**Work to be completed:** Can you print, word for word, the records from the line containing "You are a GUI" through the end of the records, both ends included, leaving out the pictures?

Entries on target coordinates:
------------------------------------------------------------
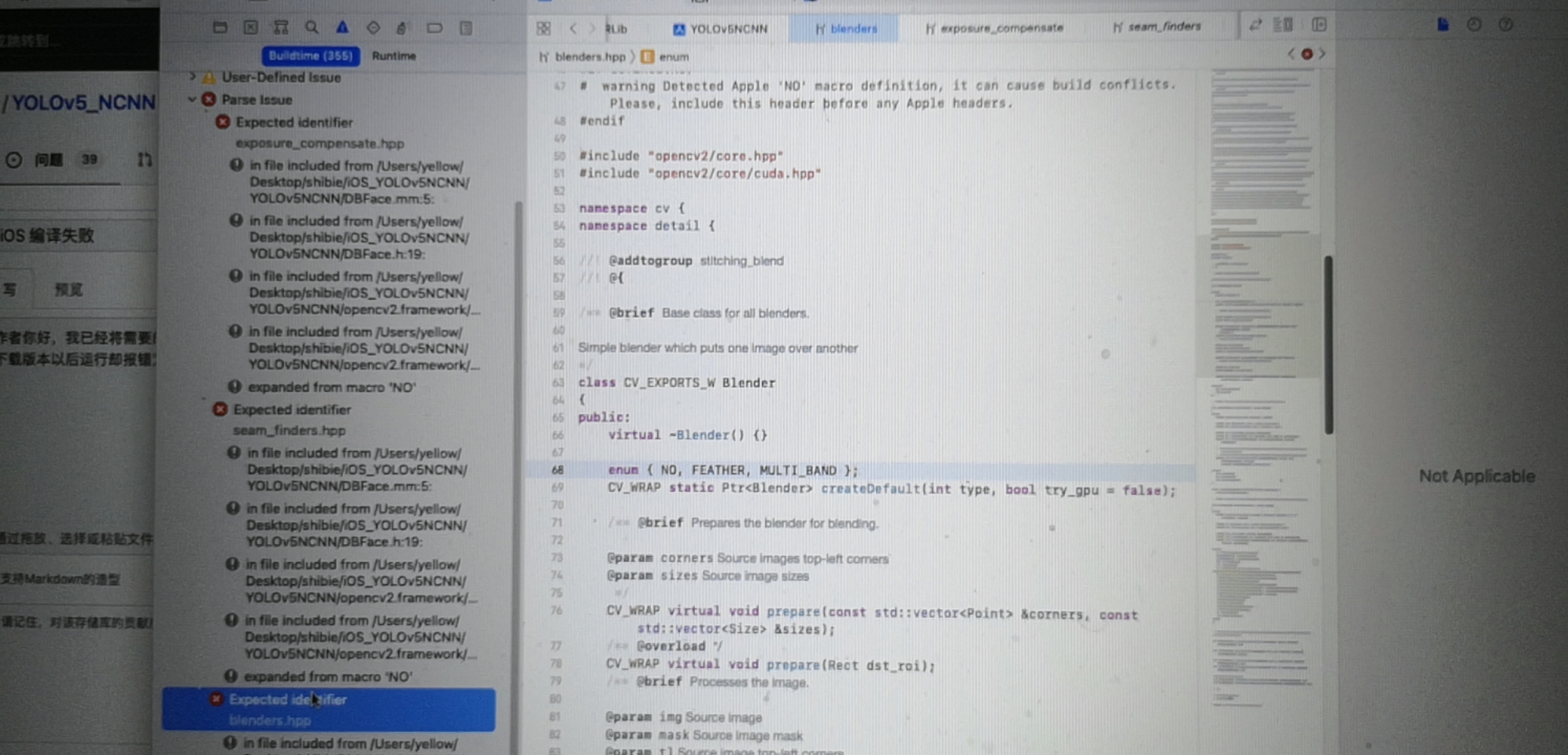
Task: Switch to the Runtime issues filter
Action: pyautogui.click(x=393, y=56)
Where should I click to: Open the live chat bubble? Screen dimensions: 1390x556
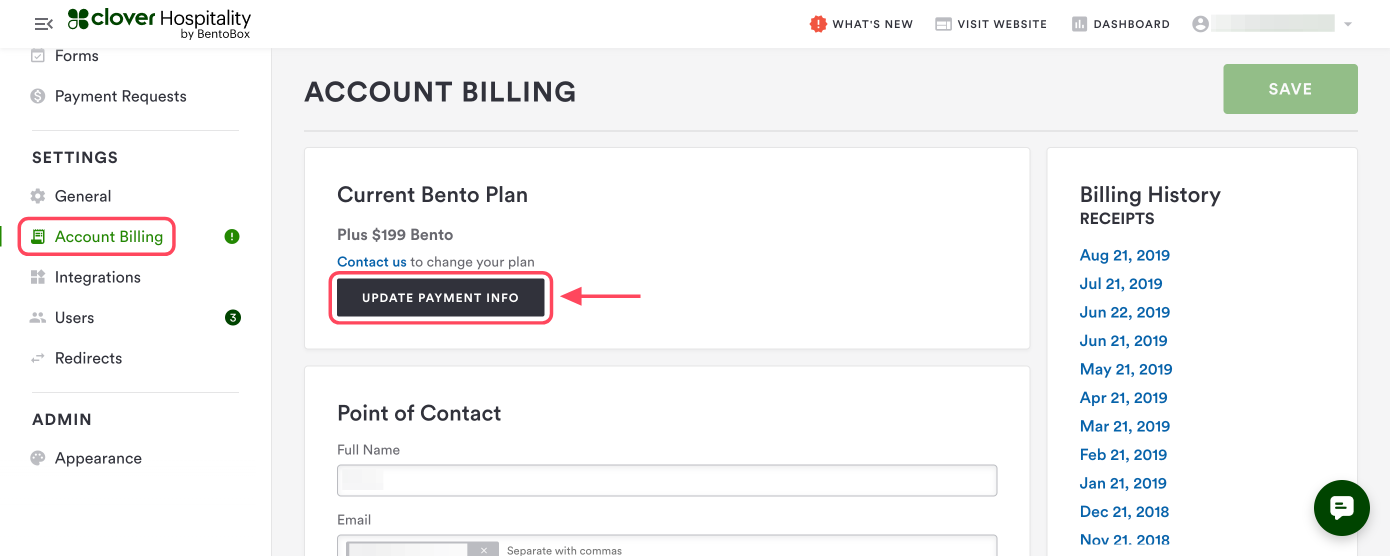[1341, 508]
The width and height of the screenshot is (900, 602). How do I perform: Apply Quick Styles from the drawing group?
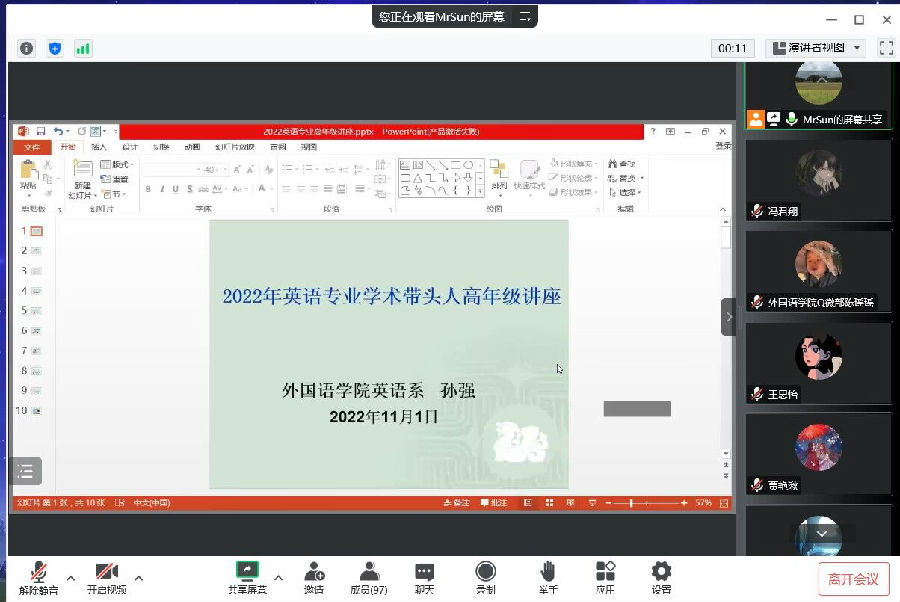click(x=528, y=177)
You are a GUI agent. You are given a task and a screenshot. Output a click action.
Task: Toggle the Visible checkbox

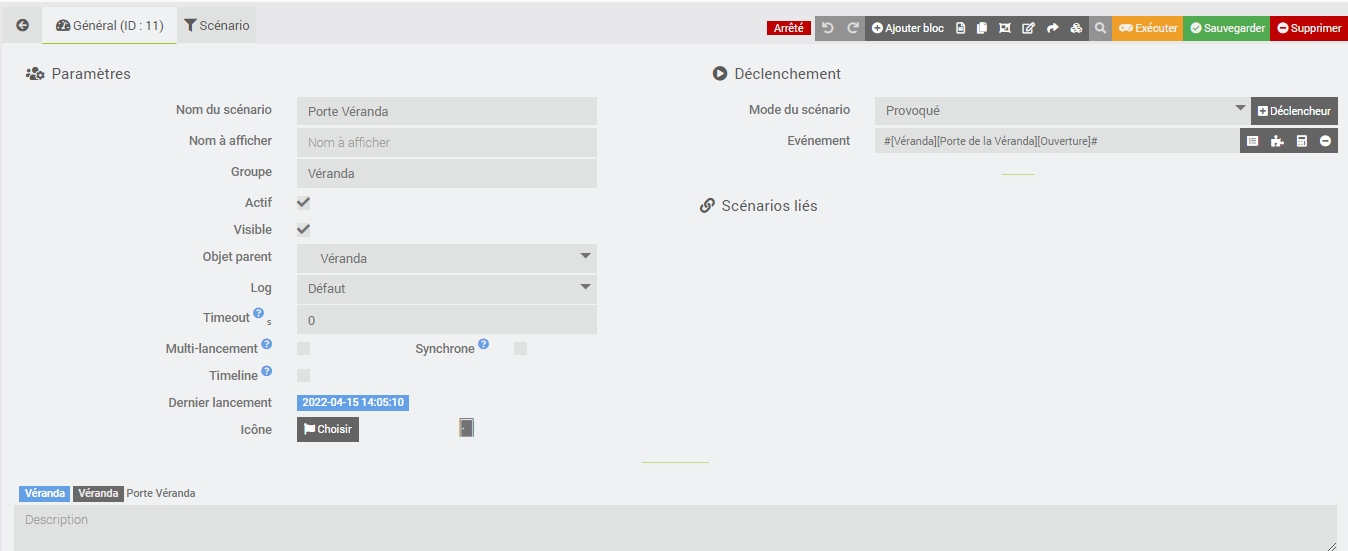coord(304,230)
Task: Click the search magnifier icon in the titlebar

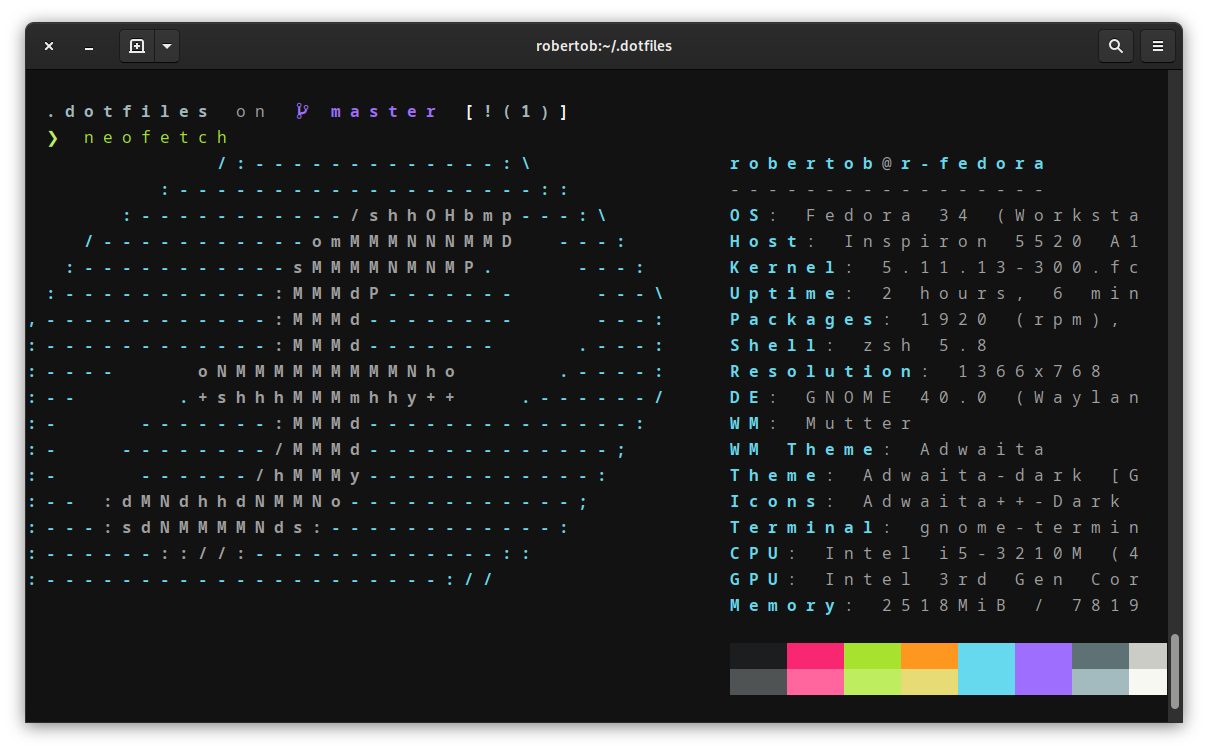Action: pyautogui.click(x=1116, y=46)
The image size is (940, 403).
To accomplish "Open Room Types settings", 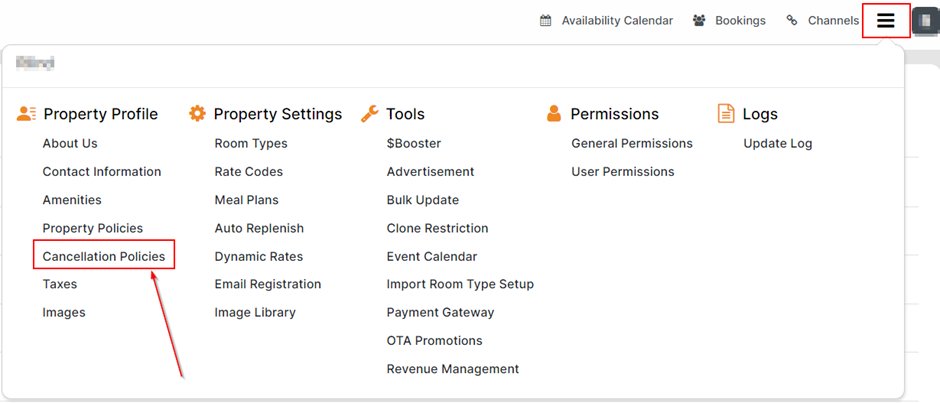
------------------------------------------------------------
**Answer to the problem:**
You are a GUI agent. You are given a task and a screenshot. Output a click action.
Task: Toggle the Visible checkbox

coord(304,230)
Task: Click the search magnifier icon in the titlebar

Action: pyautogui.click(x=1116, y=46)
The image size is (940, 403).
To accomplish "Open Room Types settings", 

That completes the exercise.